# [REQUIRED WORK]
Exactly the lines from the one containing "Follow the help & feedback link" through the end of the entries, both ends included, are to be output.

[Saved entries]
====

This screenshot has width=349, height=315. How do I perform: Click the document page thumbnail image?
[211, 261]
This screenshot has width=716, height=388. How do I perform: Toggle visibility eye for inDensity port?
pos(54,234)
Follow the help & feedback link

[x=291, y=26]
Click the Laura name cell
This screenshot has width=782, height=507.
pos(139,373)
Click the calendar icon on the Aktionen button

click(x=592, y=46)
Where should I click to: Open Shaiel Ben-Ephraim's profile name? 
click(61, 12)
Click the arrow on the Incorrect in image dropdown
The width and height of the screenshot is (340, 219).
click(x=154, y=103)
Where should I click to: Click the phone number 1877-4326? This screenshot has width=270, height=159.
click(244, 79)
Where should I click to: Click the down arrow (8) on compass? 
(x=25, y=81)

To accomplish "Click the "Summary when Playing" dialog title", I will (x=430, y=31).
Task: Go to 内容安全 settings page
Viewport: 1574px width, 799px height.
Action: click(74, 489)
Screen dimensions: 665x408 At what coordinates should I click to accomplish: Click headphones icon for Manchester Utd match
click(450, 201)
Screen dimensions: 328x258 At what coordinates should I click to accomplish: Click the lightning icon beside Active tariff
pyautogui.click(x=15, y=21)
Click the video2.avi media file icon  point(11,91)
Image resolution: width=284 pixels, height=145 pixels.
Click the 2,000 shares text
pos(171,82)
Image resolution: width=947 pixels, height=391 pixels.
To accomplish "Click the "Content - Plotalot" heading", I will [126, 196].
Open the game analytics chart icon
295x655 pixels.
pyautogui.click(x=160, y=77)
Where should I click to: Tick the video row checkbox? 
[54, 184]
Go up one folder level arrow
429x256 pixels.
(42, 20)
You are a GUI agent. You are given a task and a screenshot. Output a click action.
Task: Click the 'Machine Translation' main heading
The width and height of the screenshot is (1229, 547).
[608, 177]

====

# [TASK OUTPUT]
Follow the help & feedback link

[x=291, y=26]
Click the Laura name cell
This screenshot has width=782, height=507.
pos(139,373)
Click the calendar icon on the Aktionen button

click(x=592, y=46)
Where should I click to: Open Shaiel Ben-Ephraim's profile name? 
click(61, 12)
Click the arrow on the Incorrect in image dropdown
The width and height of the screenshot is (340, 219).
click(x=154, y=103)
Where should I click to: Click the phone number 1877-4326? This screenshot has width=270, height=159.
click(244, 79)
Where should I click to: Click the down arrow (8) on compass? 
(x=25, y=81)

To accomplish "Click the "Summary when Playing" dialog title", I will (x=430, y=31).
Task: Go to 内容安全 settings page
Viewport: 1574px width, 799px height.
Action: click(74, 489)
Screen dimensions: 665x408 At what coordinates should I click to accomplish: Click headphones icon for Manchester Utd match
click(450, 201)
Screen dimensions: 328x258 At what coordinates should I click to accomplish: Click the lightning icon beside Active tariff
pyautogui.click(x=15, y=21)
Click the video2.avi media file icon  point(11,91)
Image resolution: width=284 pixels, height=145 pixels.
Click the 2,000 shares text
pos(171,82)
Image resolution: width=947 pixels, height=391 pixels.
To accomplish "Click the "Content - Plotalot" heading", I will [126, 196].
Open the game analytics chart icon
295x655 pixels.
pyautogui.click(x=160, y=77)
Where should I click to: Tick the video row checkbox? 
[54, 184]
Go up one folder level arrow
429x256 pixels.
(42, 20)
You are a GUI agent. You are given a task and a screenshot. Output a click action.
Task: Click the 'Machine Translation' main heading
The width and height of the screenshot is (1229, 547).
[608, 177]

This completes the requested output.